The lawyer adds, "In the plain and ordinary meaning of the statute, it makes no grammatical sense to say that the buyer has used the object he is trying to purchase simply by completing the transaction."

"By receiving a gun as payment for drugs, Watson did not 'use' that firearm," Stancil writes in his brief to the court. "Because Watson did not 'use' the firearm in any ordinary recognizable sense of the word – let alone 'actively employ' it – his conviction must be reversed."

Firearms' potential harm

Government lawyers disagree.

It was Watson who asked for a gun, says Solicitor General Paul Clement in his brief. "By contributing to the introduction of the firearm into the transaction, [Watson] caused the very harm that Congress sought to avoid in enacting [the gun law]," he says.

"Regardless of which side of the guns-for-drugs barter a defendant is on, the firearm's presence – and its integral role in the drug deal – causes the risk to society that Congress sought to prevent," Mr. Clement says.

Although the Supreme Court resolved the "gun for drugs" issue in 1993 and reaffirmed it in a subsequent decision in 1995, the high court has never directly address the "drugs for gun" issue.

The federal appeals courts are split. Six side with the government's view.
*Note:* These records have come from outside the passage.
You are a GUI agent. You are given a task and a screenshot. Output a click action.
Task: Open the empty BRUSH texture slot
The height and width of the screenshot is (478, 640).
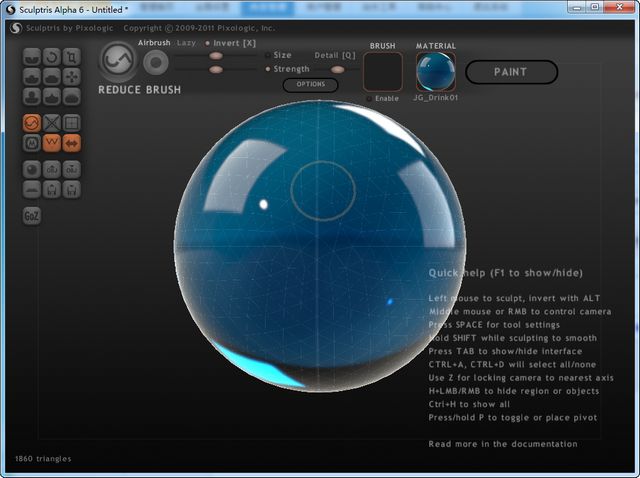pyautogui.click(x=382, y=72)
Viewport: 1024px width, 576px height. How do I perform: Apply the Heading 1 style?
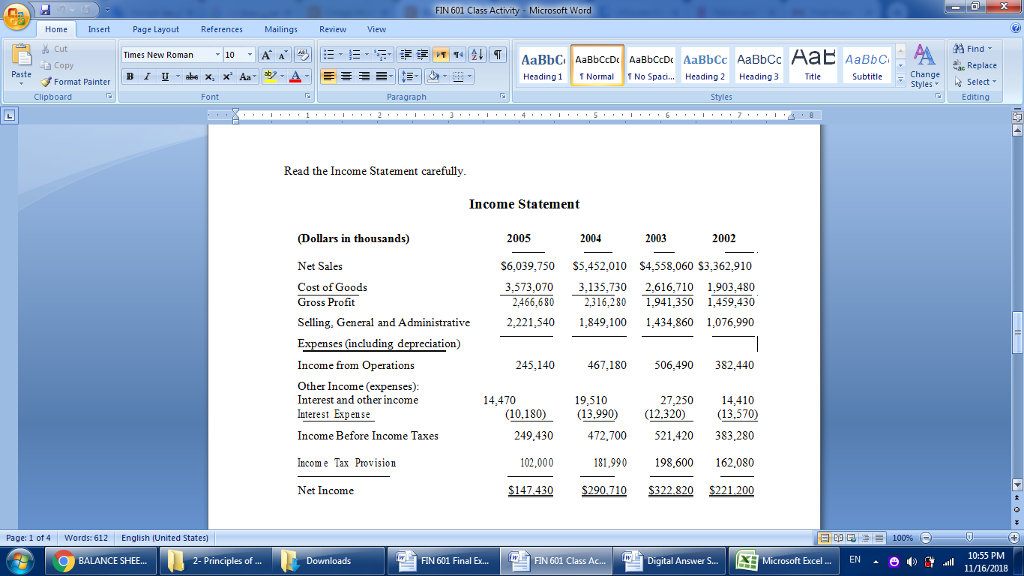pos(541,66)
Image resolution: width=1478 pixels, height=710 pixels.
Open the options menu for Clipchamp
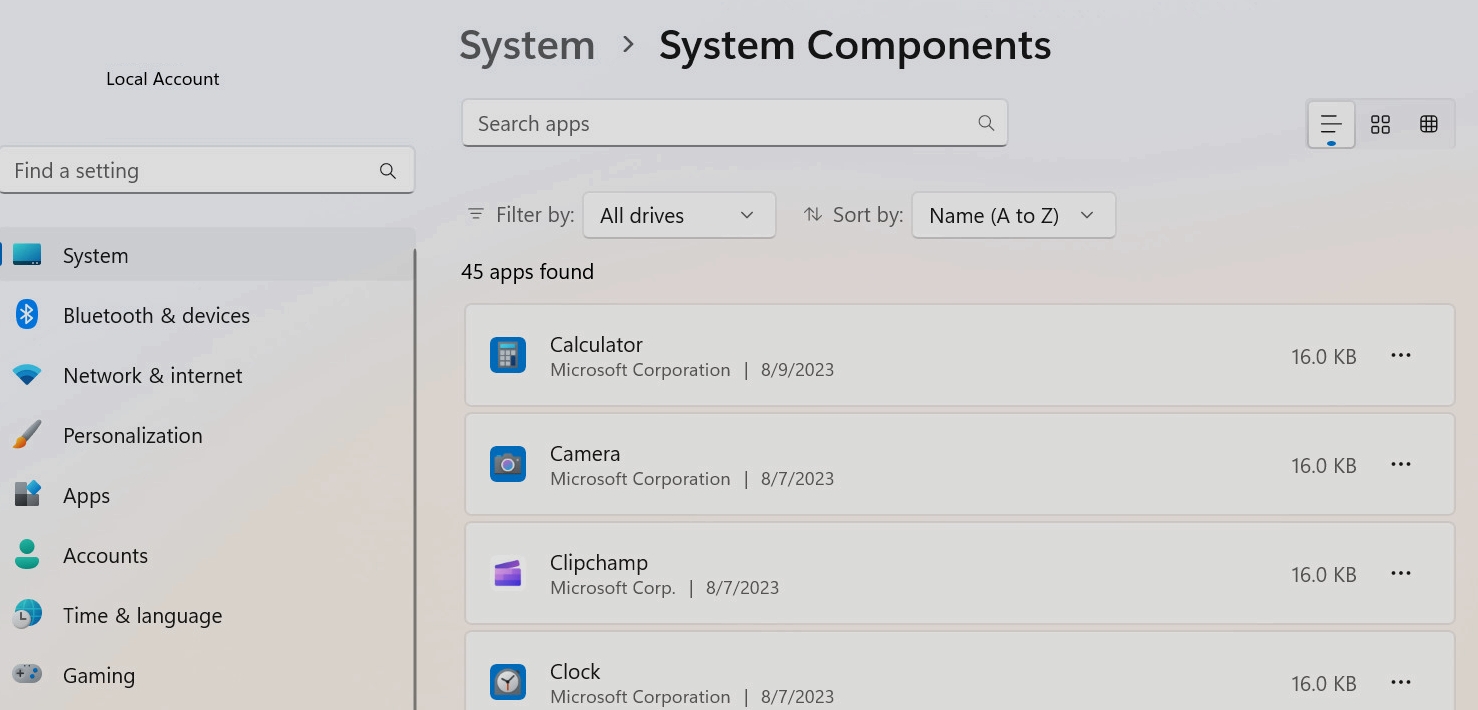[x=1401, y=573]
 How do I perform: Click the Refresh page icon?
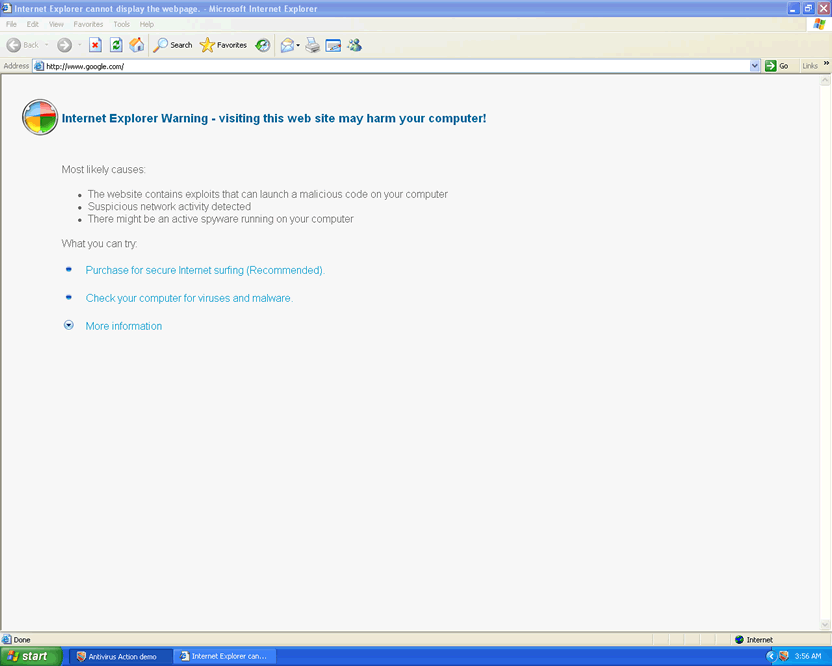116,45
Four embrace the approach outlined by Stancil.

When the issue arose at the high court in 1993, the question that divided the justices was whether Congress meant to outlaw the use of guns as weapons.

Justice O'Connor and five other justices rejected that narrow reading of the law. "We … see no reason why Congress would have intended courts and juries applying [the law] to draw a fine metaphysical distinction between a gun's role in a drug offense as a weapon and its role as an item of barter," she said. "It creates a grave possibility of violence and death in either capacity."

Three justices dissented. Justices Antonin Scalia, John Paul Stevens, and David Souter said under the ordinary meaning of the word "use," the statute outlaws the use of a gun as a weapon – not for barter.